What is required
Any pictures should be dropped; everything else in the records is to be returned exactly.
========
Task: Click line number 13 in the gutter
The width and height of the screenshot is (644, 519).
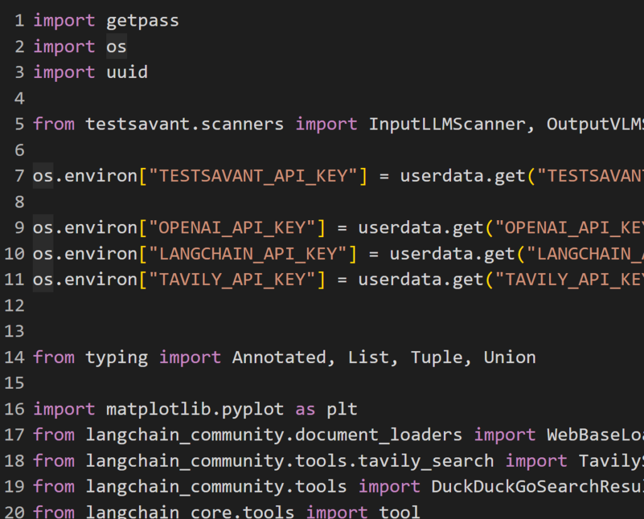Action: coord(14,331)
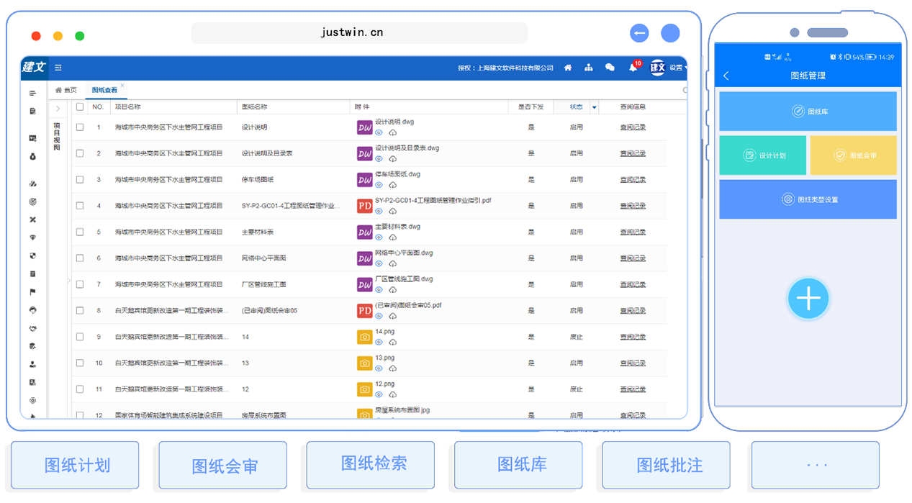Tap the round plus button on the phone
The height and width of the screenshot is (503, 912).
[808, 299]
========
Your response
Task: Click line number 13 in the gutter
The width and height of the screenshot is (644, 519).
Action: coord(14,331)
Tap the round plus button on the phone
The height and width of the screenshot is (503, 912).
[808, 299]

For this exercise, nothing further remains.